Wednesday, February 16, 2011

Long time, no post. Let's beat up on Sojourners.

So here's the thing. For two years, I have asked Sojourners to stop sending me crap, insofar as they literally banned conservatives from posting on their blog.

After the Tuscon shootings, Sojourners sent me another money request, in the name of civility. I again asked that they stop. Nonetheless, the shills abide. Sucks having to cover the cost of a $160,000 per year huckster whose only goal is to sell books and get noticed at the White House, I suppose.

Naturally, Sojo is disgusted by the idea of budget cuts. Why can't we simply buy more crap we can't afford? That's what Jesus would do. Let's rock...

School lunch assistance for the hungry classmate of your child or grandchild.

Who is probably overweight, if not obese, but also covered regardless of what budget cut takes place.

Tax credits for your neighbor struggling to make ends meet.

If you are struggling to make ends meet, what could you possibly have done to deserve the sort of tax credits that are under threat?

Investment in your city’s low-income school districts.

● **Task A**
According to the blog post about Sojourners, how long has the writer been asking Sojourners to stop sending material?
● **Task B**
Summarize the blog post about Sojourners in two sentences.
Rely on nothing but the blog post about Sojourners.

● **Dataset entries**
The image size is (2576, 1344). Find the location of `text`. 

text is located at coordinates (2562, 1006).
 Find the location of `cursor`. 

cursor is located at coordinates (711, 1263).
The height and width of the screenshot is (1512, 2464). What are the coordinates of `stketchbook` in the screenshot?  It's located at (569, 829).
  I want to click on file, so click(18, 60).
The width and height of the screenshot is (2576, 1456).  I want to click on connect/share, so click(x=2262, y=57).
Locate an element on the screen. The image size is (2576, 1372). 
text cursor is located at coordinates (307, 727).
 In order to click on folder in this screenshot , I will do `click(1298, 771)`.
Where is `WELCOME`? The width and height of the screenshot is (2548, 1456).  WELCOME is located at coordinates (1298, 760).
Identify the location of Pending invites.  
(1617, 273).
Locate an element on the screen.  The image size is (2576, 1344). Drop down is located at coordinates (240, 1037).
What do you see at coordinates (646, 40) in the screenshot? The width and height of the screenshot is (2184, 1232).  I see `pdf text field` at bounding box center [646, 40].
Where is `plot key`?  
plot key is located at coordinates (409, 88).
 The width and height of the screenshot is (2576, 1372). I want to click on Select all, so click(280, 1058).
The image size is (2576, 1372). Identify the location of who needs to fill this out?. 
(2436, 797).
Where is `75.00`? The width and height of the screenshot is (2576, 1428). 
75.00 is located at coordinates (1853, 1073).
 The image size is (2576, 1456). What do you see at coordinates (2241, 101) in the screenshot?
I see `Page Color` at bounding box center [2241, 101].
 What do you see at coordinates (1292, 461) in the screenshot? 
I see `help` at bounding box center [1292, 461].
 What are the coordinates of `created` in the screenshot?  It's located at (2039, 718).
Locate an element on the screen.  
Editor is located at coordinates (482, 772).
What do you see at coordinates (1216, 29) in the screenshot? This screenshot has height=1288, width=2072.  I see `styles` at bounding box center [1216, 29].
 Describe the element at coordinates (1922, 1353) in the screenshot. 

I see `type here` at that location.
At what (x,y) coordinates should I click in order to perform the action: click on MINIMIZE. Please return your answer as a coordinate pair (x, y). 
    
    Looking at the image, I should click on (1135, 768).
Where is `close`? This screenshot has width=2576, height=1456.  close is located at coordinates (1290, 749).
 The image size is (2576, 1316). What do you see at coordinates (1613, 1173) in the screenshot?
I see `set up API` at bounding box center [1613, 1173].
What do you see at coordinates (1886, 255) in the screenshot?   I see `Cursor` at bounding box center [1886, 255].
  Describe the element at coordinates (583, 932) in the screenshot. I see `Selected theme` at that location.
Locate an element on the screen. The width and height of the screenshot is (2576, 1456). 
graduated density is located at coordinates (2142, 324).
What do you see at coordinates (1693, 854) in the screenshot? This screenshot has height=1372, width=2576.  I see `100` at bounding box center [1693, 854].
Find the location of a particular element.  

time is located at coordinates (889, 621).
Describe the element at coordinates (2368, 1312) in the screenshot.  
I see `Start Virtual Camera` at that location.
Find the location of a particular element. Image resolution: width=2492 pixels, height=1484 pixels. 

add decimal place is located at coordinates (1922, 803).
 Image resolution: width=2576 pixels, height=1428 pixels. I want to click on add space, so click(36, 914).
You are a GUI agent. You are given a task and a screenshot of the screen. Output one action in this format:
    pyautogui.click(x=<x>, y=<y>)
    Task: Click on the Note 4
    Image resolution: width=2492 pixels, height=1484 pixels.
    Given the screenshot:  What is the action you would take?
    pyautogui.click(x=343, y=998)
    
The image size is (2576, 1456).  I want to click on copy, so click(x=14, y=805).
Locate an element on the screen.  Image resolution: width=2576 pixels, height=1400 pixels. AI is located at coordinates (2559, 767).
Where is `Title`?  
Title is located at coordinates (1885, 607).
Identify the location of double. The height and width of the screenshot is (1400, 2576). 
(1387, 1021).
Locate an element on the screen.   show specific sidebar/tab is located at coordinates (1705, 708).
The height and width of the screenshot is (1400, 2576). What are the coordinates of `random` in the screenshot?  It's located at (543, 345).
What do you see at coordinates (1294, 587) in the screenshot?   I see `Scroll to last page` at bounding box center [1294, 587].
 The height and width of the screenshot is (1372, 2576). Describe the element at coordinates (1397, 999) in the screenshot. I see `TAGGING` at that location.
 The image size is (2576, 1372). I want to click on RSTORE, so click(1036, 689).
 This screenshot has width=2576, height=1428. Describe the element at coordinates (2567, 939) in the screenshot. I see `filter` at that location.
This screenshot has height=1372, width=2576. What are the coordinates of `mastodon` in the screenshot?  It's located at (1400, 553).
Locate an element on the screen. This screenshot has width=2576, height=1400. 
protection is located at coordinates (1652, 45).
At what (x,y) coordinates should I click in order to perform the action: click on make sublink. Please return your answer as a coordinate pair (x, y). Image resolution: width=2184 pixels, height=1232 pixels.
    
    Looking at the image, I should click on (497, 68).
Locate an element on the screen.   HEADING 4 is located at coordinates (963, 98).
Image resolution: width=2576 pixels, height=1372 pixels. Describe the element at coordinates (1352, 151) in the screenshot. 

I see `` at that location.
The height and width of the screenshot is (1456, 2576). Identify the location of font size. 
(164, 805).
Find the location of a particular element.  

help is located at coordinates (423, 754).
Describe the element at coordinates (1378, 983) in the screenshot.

● **Solution A**
Two years.

● **Solution B**
The writer has spent two years asking Sojourners to stop sending material, and after the shootings received yet another money request made in the name of civility. The post then mocks Sojourners' disgust at budget cuts, answering items such as school lunch assistance and tax credits for struggling neighbors with sarcastic remarks.